TORONTO – Two Canadian Muslim women have created a new offline dating service for Muslim couples looking for love and marriage.
“There are so many services out there, but very few that take into account the competing pressures people of the Muslim faith have,” 39-year-old Bano Murtuja of Brampton, Ontario, told Global News on Sunday, July 23.
“Busy professionals who want to settle down, but don’t have the time and often emotional energy to speak to tens of people before finding someone who may be compatible.”
The trend is not new.
Apps like Minder (the Muslim version of Tinder), and Muzmatch offer overwhelming amount of option for plenty of Muslims.
Murtuja started noticing Muslims around her were still struggling to find love, she wondered if it had something to do with faith.
Months later, she joined Faiza Khan, 27, of Oakville, Ont., creating Matchbox.
The personalized North American matchmaking service for Muslims includes interviewing every member personally before they join the service.
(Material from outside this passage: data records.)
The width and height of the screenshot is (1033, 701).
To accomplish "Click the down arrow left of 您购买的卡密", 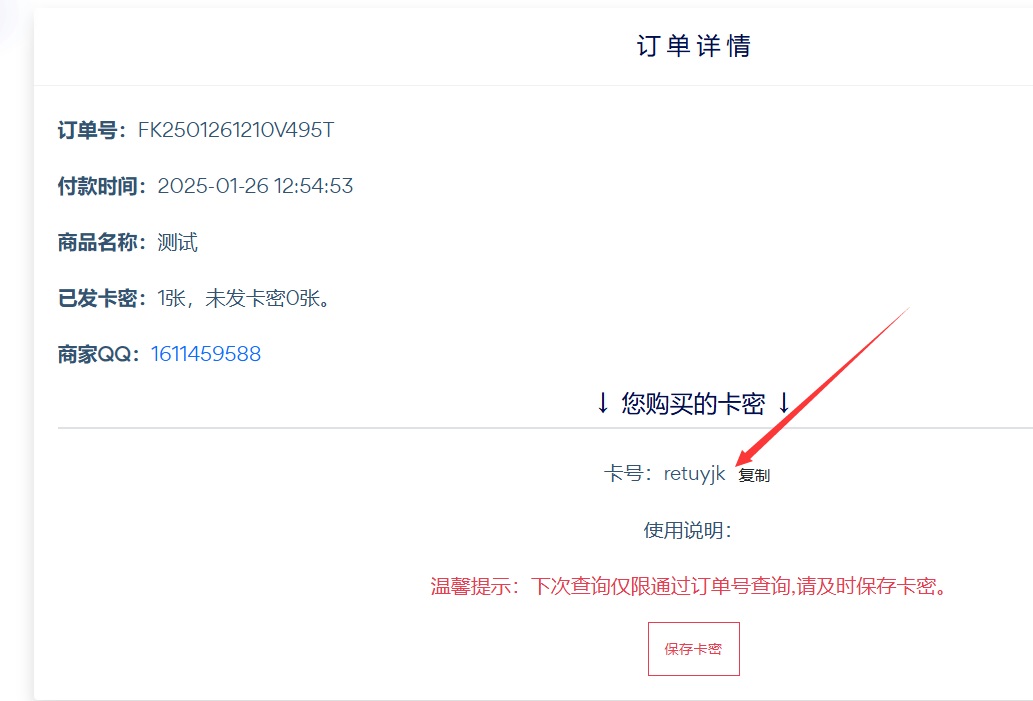I will [x=602, y=403].
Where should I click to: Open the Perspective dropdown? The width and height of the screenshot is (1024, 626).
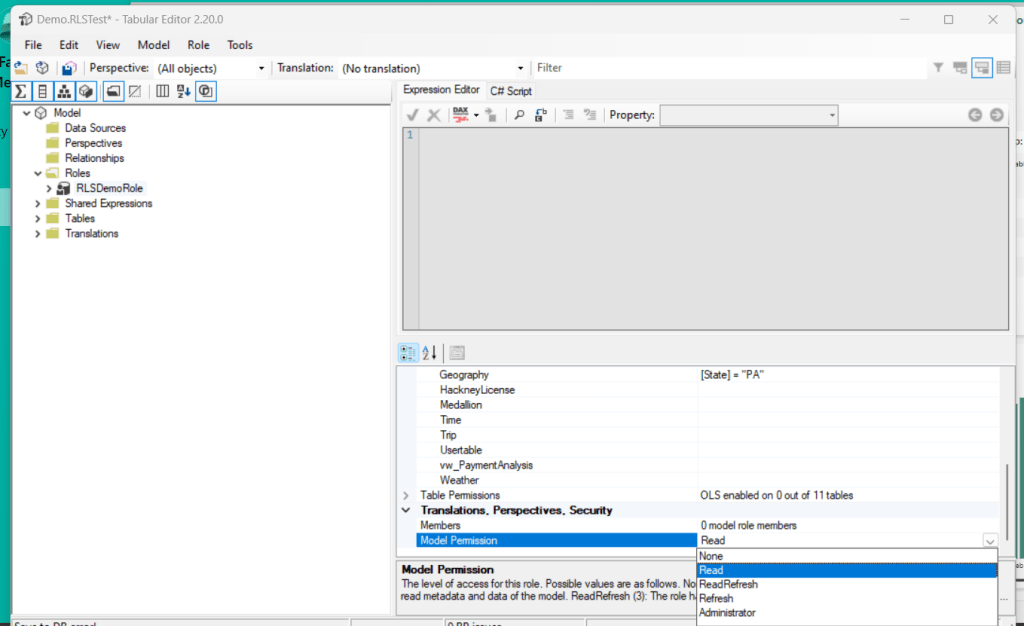tap(261, 68)
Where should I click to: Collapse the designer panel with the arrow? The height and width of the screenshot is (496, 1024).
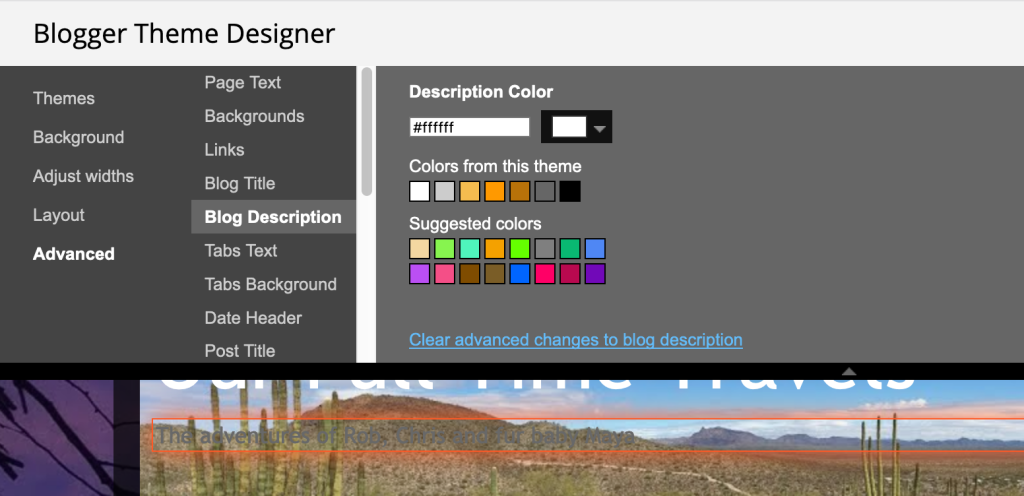coord(849,371)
The company, which officially launched in December 2016, encourages the idea of “offline dating.”
“We wanted to create a service that respected our client’s privacy, respect their time and make the process of finding a marriage partner fun again,” Khan said.
“So the matchmaker — a real human being, not a computer or site search criteria — does a lot of the initial work. Our matchmakers look for compatible people, make sure we’re meeting our client’s requirements, and then introducing clients to one another.”
Signing up for Matchbox is free, but a single introduction is $250.
A “one-to-one platinum service,” which includes meeting the person’s friends and family, and confirming details like health, education and employment, start at $10,000.
“Just as with any community, Muslims come in all shapes, sizes and outlooks,” she adds.
“For many Muslims — even those who don’t consider themselves very practicing — marriage is a serious decision and making use of a professional service just makes sense.”
The offline dating was suggested to break the taboo of dating for many Muslims, said Dr. Saunia Ahmad, a clinical psychologist of Toronto Psychology Clinic.
“Some Muslims are fine with it, while other more devout Muslims ask if this type of dating is OK or not,” she tells Global News. “Some people are concerned about judgment or not being a good religious person.” And when you are single, or on apps, for some, it may feel like the last resort.
“Some people feel incomplete if they haven’t met someone or gotten married,” she says. “In Islam, part of our mission or objective religiously is getting married.”
Fahmida Kamali, a 25-year-old from Toronto, is one of Muslim women who find it hard to meet new people due to her hijab, which might be wrongly conceived.
“I didn’t know a lot of Muslims and I don’t have a ton of Muslim friends,” she tells Global News.
“I have certain values I hold to relationships and dating,” she says.
“We don’t have to talk about marriage right away, but I need to know if you have the intention to get married one day. I am open to talk about it.”